Dalam hidup ini kita punya ruang untuk bercinta secara pribadi dengan istri, suami, anak, teman dan sebagainya. Nah puasa adalah satu peluang yang luar biasa dimana seorang individu mempunyai peluang untuk bercinta dengan Allah SWT, Anda tinggal mencari cara pandang untuk menemukan dan menghayati betapa dahsat dan beruntung nya kita mendapatkan peluang untuk bercinta secara pribadi dengan Allah SWT. Kenapa bercinta secara pribadi?, Allah SWT mengatakan: “puasa itu milikku dan aku yang akan menyediakan balasan untuk orang yang bercinta denganku”. Karena memang tidak mungkin puasa itu tidak privat, karena tidak seorangpun tahu kita berpuasa atu tidak, kita bisa curi curi minum di tempat tersembunyi, kita juga tidak bisa mengawasi orang di sekeliling kita bahkan ,kita juga bisa berbuka puasa dengan orang orang yang kita tidak bisa chek mereka berpuasa atau tidak. Oleh karena itu, ini benar benar sebuah ruang dimana kita berhadapan langsung secara pribadi dengan Allah SWT dan tingggal anda mempunyai ilmu atau tidak untuk memanfaatkan itu semua. Kalau percintaan suami istri itu ada take and give fifty fifty tapi kalau dengan Allah kan tidak mungkin fifty fifty, pasti anda hanya akan memberi paling banyak sepuluh persen tetapi Allah yang lebih memiliki kekayaan dan keluasan ruang untuk memberi kita sembilan puluh persen.

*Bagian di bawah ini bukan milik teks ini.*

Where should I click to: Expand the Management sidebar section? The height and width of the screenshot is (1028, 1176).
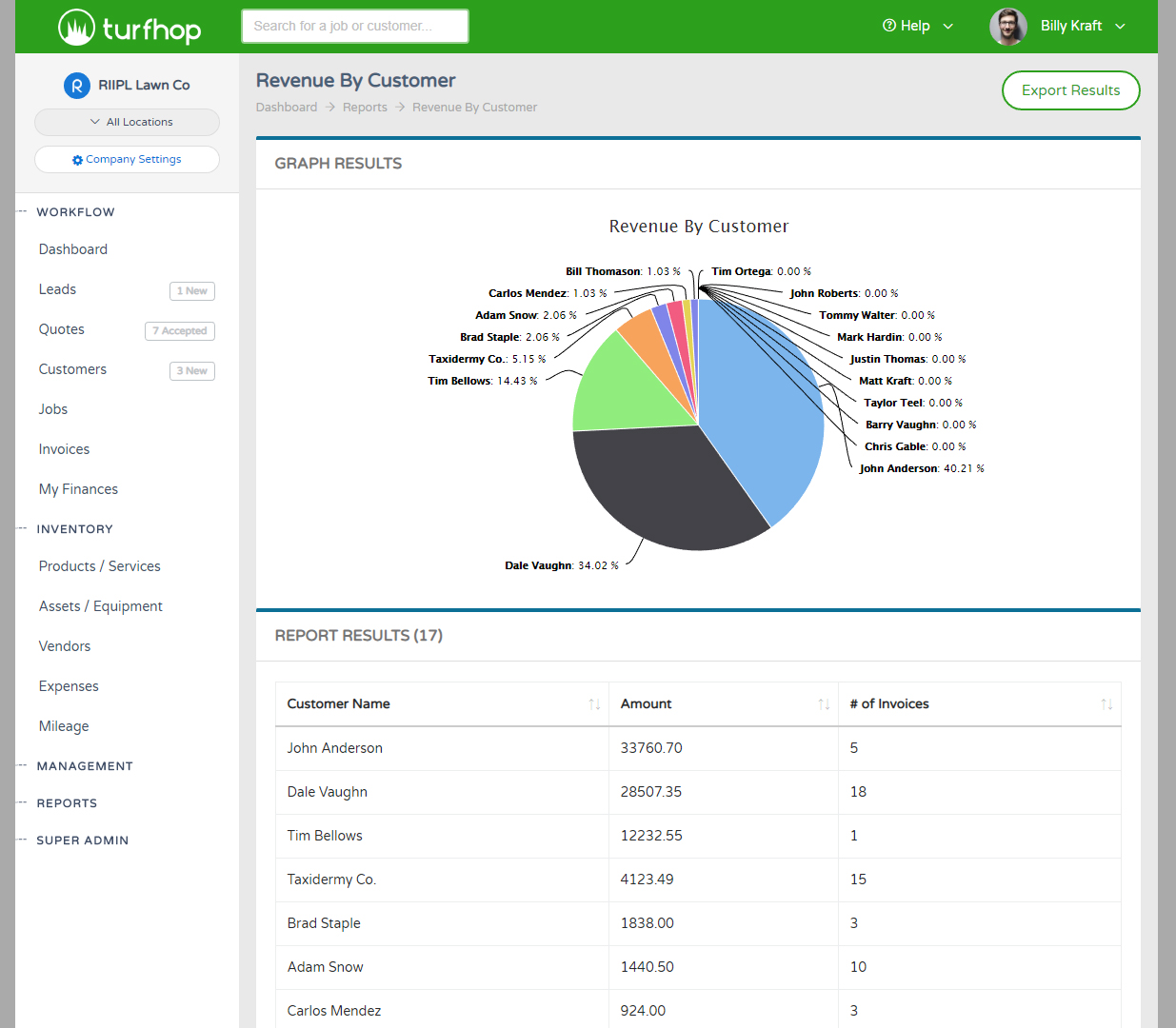pos(85,766)
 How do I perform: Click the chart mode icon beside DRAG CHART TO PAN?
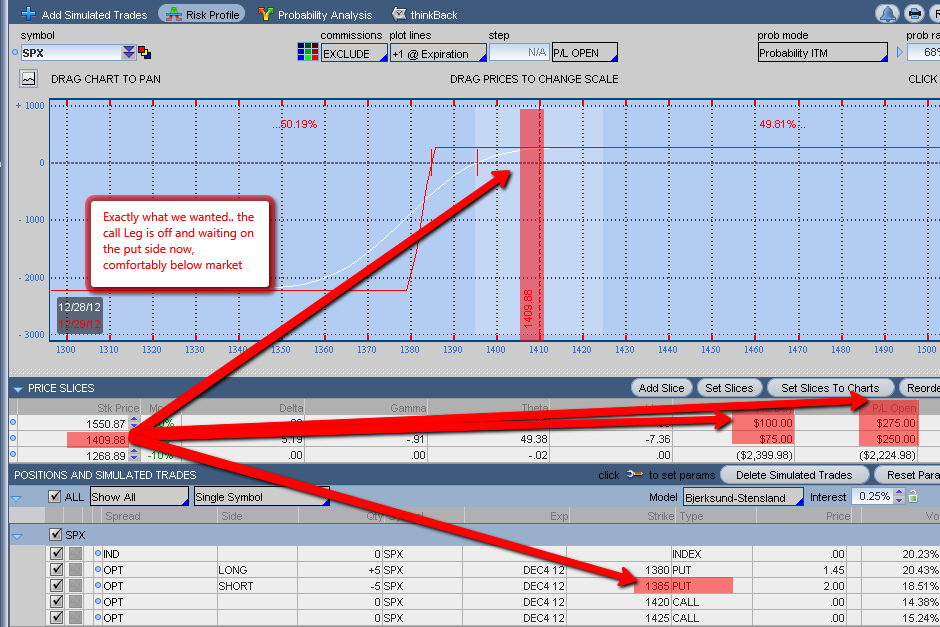tap(29, 79)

Jadi barangsiapa yang tidak memanfaatkan peluang percintaan pribadi dengan Allah ini, dia harus mengulan cara berpikir hidup nya kembali.
Maka sekolah ramadhan ini kalau kita lulus sebagai wisudawan yang bukan hanya kuantitas nya saja tapi dengan kualitas dan kuantitas keramadhanan, maka ke depan nya kita bukan hanya menjadi manusia-manusia yang saleh ritual nya tapi demikian juga saleh sosial nya.